Quick Read
- Visa posted $11.2 billion in net revenue for Q2, marking its best quarterly growth rate in four years.
- The company added five new blockchains to its settlement network, pushing its stablecoin run rate to $7 billion annually.
- Management raised full-year guidance, supported by a new $20 billion share repurchase authorization.
NEW YORK (Azat TV) – Visa Inc. (VISA) reported its strongest quarterly revenue growth since 2022, with net revenue climbing 17% year-over-year to $11.2 billion for the second fiscal quarter of 2026. The results, which significantly outpaced consensus estimates, were driven by resilient consumer spending and a strategic pivot toward high-growth digital infrastructure, including a major expansion of its stablecoin settlement capabilities.

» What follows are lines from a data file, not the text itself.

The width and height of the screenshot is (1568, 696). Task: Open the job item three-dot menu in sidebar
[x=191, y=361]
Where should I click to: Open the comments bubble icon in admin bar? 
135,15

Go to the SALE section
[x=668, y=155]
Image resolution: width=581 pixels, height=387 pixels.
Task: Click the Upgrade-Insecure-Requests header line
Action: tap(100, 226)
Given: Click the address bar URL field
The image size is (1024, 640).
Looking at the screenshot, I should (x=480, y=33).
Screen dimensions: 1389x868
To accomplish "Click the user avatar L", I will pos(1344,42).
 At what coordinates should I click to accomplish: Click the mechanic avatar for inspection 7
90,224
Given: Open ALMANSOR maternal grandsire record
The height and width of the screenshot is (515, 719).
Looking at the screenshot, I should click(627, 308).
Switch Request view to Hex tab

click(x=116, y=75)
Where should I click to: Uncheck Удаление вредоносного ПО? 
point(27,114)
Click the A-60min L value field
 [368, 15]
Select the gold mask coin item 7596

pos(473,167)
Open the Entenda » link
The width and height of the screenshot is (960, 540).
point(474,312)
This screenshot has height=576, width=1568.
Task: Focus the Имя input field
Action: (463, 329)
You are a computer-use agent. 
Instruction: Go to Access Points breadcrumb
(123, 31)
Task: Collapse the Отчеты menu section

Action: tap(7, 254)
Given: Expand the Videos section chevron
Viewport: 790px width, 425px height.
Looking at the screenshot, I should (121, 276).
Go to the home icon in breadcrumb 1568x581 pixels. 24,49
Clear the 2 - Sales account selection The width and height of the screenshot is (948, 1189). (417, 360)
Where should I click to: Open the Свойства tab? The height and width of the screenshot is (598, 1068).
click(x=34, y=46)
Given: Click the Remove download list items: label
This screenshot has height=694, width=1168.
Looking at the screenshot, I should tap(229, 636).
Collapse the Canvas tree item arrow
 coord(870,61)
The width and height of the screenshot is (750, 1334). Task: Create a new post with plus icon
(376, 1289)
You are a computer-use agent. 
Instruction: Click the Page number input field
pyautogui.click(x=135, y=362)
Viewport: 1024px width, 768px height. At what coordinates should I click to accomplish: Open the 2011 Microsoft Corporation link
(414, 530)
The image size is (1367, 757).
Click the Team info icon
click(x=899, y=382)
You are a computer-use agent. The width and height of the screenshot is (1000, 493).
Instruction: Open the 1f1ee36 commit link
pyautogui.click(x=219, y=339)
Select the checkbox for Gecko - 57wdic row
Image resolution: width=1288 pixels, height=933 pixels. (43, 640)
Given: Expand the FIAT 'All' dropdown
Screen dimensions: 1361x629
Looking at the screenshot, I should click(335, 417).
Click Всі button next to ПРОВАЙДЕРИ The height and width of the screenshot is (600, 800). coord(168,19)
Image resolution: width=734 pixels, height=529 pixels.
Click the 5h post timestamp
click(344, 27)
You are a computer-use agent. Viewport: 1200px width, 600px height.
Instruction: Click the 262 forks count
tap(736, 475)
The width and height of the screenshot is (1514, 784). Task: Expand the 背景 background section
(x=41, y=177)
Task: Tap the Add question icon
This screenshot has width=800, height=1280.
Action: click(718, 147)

Visa Stock Momentum and Financial Performance
The company’s non-GAAP earnings per share reached $3.31, a 20% increase from the previous year, beating analyst expectations of $3.10. According to Chief Executive Officer Ryan McInerney, the performance was underpinned by a 27% constant-dollar surge in value-added services (VAS), which now accounts for 30% of the firm’s total net revenue. Payments volume grew 9% globally to $3.7 trillion, signaling that despite localized macroeconomic friction in the CEMEA region, the core consumer payment network remains a dominant force.
Scaling Stablecoin and Blockchain Infrastructure
A critical catalyst for Visa’s recent growth is its aggressive integration of blockchain technology. The company announced it is expanding its settlement pilot program to include five additional blockchains—Arc, Base, Canton, Polygon, and Tempo—bringing its total supported network to nine. This move is designed to bridge traditional finance with programmable money, a strategy already yielding tangible volume. Visa reported that stablecoin settlement activity has reached a $7 billion annualized run rate, a 50% increase from the previous quarter, signaling rapid institutional adoption of its multi-chain payment rails.
Capital Allocation and Future Guidance
In a signal of confidence regarding its long-term cash flow, Visa executed a record $7.9 billion in share repurchases during the quarter and saw its Board of Directors authorize a new $20 billion buyback program. CFO Christopher Suh noted that while Q3 is expected to face tougher volatility comparables and a seasonal step-up in incentive growth, the company has raised its full-year guidance to reflect low double-digit to low teens revenue growth. The firm’s ability to maintain gross margins between 97.7% and 97.9% while scaling these new technologies suggests that its transition toward an “agentic commerce” provider is successfully balancing innovation with operational discipline.
- Visa posted $11.2 billion in net revenue for Q2, marking its best quarterly growth rate in four years.
- The company added five new blockchains to its settlement network, pushing its stablecoin run rate to $7 billion annually.
- Management raised full-year guidance, supported by a new $20 billion share repurchase authorization.
The aggressive expansion into stablecoin settlement infrastructure represents a structural shift for Visa, moving the company from a traditional transaction processor to a foundational layer for decentralized finance, which likely justifies the current divergence between its strong earnings growth and market valuation multiples.